So I would ask/suggest a couple of things:

1) re: HELOC (home equity line of credit)
How much do you owe on your current house and how much do you think its worth?
You can typically get a heloc on up to 80 or even 90% LTV on your primary residence. Its cheap money and you're going to need more cash than what you have now in order to invest.

I started by taking out a heloc on my primary residence of 43k and then I probably had another 7 or 8k in the bank like you do now. Fast forward 9 or so years and I have 66 homes today. 

If your house is worth say 150k and you owe say 90k, then you can probably get a heloc from 30k or maybe up to 45k.  Its cheap money and you only pay interest on it if you're using it.

2) First few loans should take advantage of conventional cash out refi's.
Unless you have access to a couple hundred grand in equity, I would start slow and take advantage of conventional cash out refi loans to stretch your capital as best you can.

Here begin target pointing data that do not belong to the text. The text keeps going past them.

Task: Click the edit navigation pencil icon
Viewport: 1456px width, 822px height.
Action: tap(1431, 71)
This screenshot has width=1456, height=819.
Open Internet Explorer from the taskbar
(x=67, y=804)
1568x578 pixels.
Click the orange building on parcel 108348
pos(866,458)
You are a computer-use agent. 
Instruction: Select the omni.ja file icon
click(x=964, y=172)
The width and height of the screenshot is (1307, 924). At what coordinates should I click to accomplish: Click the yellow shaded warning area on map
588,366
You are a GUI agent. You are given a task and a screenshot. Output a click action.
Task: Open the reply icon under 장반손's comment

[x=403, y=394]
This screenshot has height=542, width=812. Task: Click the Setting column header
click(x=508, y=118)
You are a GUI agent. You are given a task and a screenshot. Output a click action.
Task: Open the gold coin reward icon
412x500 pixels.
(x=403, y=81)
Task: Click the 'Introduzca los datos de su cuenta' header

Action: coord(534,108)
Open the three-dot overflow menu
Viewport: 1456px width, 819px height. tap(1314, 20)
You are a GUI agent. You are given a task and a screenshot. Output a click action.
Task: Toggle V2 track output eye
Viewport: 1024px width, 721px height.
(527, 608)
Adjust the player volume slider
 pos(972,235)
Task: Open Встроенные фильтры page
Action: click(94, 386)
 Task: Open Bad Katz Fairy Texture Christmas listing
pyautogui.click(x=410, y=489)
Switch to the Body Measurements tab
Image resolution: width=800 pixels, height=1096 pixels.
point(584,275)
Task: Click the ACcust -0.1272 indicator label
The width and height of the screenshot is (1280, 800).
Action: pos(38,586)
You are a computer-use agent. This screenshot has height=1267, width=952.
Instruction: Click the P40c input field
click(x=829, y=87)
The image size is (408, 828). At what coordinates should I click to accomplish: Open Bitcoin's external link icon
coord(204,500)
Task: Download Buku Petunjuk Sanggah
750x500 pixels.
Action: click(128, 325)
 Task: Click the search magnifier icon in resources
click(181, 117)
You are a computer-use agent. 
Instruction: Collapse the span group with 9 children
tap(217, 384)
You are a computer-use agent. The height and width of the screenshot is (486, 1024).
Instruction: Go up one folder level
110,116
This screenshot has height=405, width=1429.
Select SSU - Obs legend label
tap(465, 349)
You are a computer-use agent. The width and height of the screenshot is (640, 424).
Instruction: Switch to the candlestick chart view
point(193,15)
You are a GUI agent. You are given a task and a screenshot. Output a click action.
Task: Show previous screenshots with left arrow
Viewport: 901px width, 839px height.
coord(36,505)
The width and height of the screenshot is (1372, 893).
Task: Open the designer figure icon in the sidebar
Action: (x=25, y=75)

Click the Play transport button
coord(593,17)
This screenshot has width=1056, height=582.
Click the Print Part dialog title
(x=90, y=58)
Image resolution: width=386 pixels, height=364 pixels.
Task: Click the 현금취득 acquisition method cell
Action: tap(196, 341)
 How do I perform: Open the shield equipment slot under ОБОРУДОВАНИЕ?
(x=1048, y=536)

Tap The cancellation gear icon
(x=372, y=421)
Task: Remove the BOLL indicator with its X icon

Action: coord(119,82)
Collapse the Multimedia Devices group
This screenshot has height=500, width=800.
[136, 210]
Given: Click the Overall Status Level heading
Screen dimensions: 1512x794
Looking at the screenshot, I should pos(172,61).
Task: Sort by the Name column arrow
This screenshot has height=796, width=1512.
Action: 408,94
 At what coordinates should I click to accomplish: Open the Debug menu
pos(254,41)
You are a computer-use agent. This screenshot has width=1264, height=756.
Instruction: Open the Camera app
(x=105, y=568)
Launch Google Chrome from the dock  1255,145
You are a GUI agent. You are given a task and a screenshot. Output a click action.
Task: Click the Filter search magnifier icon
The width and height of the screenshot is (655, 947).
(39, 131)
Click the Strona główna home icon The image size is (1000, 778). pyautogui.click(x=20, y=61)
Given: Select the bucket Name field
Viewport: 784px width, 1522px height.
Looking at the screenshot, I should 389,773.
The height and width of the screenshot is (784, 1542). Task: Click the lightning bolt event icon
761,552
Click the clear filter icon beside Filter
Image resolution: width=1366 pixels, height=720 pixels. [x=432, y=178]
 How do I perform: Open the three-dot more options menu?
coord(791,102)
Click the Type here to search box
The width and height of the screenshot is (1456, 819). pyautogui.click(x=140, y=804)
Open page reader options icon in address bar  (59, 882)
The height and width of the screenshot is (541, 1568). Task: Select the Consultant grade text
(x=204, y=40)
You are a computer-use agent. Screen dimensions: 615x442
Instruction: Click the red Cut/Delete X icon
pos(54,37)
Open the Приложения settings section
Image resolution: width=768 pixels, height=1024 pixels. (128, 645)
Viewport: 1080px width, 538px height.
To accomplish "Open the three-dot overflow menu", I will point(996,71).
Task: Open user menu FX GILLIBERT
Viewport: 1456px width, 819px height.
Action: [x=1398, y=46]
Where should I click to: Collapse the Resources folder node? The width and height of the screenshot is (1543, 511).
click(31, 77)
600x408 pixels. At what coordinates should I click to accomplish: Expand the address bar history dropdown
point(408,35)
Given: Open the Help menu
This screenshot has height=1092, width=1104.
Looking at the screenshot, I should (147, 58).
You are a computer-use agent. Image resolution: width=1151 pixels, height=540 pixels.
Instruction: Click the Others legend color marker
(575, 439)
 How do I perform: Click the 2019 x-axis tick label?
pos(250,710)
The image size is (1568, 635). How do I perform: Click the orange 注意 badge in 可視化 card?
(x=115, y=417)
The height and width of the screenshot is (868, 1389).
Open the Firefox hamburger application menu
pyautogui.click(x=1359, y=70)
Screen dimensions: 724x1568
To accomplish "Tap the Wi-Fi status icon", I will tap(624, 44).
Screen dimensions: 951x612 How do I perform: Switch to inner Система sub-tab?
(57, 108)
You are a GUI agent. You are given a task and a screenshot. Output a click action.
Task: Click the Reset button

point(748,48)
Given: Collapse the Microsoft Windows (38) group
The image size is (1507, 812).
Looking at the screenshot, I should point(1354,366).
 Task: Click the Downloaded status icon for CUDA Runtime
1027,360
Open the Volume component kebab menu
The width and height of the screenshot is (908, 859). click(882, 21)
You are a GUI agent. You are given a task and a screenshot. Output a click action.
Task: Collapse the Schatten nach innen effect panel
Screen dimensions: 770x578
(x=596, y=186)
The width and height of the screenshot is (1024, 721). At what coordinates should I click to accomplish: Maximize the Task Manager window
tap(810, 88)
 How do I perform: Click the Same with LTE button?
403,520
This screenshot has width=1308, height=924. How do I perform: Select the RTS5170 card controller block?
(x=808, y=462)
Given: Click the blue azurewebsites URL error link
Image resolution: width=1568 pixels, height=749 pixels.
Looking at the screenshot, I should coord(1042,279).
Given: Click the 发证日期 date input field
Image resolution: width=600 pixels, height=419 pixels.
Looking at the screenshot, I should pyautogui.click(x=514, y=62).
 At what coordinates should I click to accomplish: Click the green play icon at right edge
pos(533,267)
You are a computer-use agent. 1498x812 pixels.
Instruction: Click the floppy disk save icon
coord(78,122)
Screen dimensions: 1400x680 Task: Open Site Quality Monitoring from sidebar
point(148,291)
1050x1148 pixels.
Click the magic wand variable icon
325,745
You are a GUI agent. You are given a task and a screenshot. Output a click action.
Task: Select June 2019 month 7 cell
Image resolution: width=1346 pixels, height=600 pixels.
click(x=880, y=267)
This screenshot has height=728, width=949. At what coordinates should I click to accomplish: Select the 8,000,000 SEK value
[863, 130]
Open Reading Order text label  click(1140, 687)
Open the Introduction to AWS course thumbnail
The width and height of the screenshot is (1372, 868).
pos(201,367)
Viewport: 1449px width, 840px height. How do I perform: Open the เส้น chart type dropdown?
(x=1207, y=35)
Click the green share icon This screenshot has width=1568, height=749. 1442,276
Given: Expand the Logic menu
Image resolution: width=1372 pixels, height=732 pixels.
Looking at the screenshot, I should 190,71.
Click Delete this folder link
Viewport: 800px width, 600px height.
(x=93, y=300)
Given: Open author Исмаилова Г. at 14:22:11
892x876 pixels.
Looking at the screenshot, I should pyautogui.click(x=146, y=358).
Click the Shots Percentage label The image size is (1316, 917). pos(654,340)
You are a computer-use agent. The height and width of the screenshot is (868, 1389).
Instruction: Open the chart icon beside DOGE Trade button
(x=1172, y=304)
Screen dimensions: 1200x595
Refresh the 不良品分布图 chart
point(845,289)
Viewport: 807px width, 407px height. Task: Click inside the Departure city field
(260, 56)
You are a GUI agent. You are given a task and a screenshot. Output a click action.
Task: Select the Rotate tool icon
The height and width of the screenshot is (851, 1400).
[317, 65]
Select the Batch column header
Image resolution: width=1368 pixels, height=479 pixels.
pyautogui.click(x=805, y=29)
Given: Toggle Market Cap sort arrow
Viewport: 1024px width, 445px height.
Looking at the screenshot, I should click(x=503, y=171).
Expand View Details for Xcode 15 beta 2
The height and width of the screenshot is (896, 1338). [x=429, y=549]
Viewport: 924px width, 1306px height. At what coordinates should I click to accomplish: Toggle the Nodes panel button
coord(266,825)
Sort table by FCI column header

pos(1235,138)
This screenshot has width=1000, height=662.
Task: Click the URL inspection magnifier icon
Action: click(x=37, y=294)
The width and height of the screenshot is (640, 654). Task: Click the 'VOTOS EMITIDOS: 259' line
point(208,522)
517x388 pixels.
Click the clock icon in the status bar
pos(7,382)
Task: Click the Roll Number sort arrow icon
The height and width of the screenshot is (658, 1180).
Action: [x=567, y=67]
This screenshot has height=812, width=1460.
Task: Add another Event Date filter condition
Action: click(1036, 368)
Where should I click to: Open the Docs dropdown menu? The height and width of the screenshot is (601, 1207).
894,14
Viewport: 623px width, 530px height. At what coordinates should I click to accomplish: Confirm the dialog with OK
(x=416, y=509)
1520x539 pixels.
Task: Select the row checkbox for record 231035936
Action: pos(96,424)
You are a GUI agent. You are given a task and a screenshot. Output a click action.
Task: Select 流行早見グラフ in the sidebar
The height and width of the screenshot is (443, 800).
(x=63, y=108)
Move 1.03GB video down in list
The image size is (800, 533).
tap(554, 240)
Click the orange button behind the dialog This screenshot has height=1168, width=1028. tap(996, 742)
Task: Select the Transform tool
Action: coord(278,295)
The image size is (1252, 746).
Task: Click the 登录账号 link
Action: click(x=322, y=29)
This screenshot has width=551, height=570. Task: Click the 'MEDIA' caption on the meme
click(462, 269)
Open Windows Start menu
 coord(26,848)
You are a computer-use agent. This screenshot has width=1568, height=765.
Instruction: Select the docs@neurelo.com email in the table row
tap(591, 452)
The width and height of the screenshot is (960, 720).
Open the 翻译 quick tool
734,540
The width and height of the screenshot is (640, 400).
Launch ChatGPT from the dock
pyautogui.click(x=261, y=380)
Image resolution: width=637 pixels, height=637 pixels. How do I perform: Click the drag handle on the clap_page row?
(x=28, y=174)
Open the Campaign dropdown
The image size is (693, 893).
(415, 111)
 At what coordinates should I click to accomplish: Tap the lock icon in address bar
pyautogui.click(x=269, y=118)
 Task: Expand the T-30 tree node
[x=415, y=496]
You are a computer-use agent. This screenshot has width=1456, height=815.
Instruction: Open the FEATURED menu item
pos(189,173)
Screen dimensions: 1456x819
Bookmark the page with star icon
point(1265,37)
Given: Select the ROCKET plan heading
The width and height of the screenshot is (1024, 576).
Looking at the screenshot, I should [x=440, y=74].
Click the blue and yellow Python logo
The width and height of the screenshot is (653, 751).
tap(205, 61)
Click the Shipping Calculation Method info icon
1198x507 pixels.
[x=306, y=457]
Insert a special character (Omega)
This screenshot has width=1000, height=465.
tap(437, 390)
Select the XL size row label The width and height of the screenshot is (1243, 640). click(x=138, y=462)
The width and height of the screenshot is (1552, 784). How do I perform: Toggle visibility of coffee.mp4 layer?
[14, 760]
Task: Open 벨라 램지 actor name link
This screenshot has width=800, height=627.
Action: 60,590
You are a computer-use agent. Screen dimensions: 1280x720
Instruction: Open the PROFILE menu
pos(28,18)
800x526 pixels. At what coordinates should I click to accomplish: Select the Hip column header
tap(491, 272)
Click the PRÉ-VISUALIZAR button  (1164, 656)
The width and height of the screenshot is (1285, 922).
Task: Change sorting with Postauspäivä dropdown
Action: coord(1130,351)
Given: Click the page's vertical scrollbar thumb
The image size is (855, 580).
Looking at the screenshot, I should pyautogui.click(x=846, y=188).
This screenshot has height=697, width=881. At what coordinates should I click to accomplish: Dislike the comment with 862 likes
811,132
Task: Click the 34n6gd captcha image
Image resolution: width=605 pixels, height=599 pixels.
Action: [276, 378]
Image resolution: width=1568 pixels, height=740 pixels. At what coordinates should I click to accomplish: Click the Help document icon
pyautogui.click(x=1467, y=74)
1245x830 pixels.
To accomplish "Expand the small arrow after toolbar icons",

Lets say your first deal is to buy a 120k house for 70k and it needs 15k in rehab. To buy that with a conventional loan, you'll put down 20% or 14k plus pay the 15k in rehab out of pocket. So it'll take 29k in cash to do that deal. But then in 6 months, you can turn around and do a cash out refi on that house for 96k and you'll be able to pull that 29k back out plus get an additional 7 to 10k in profit as well.

Now that sounds easy but it requires you finding a really good deal. In addition, you can only do those conventional cash out refi's 4 times (or maybe 6 thru freddie)?  But one reason I would strongly suggest you do a 30 year conventional mortgage versus the 15yr loans is for the cash flow.  There is a significant difference in cash flow when going from a 15 yr mortg to a 30 year. When you're first starting out, you want as much cash flow as possible.

95k loan at 15 yrs and 4% is 702/mo.  Payment on 95k loan at 30 years and 4.5% is 481/mo.   Thats 220/mo additional in profit. And you'll want every penny of that. If you find you don't need that much, you can always pay more towards the principal when you make your payments. But once you lock in on the loan, you're stuck.

That would be my recommendation. First and foremost you need to have more cash to do buy and hold - at least your first couple deals. Once you get some experience, then you can look at hard money lenders to try to stretch your capital and grow faster - which is how I did what I did.

The benefit to using hard money is that if you can find a good one that does 100% of the purchase and rehab, then you can establish a loan amount and turn around and do a rate/term refi on it without having much out of pocket at all.  Once you get past that 4 or 6 number or whatever that cash out refi limit is, you'll be hard pressed to do cash out refi's going forward. They're still possible but banks and their auditors tend to frown on seeing an investor doing too many of those.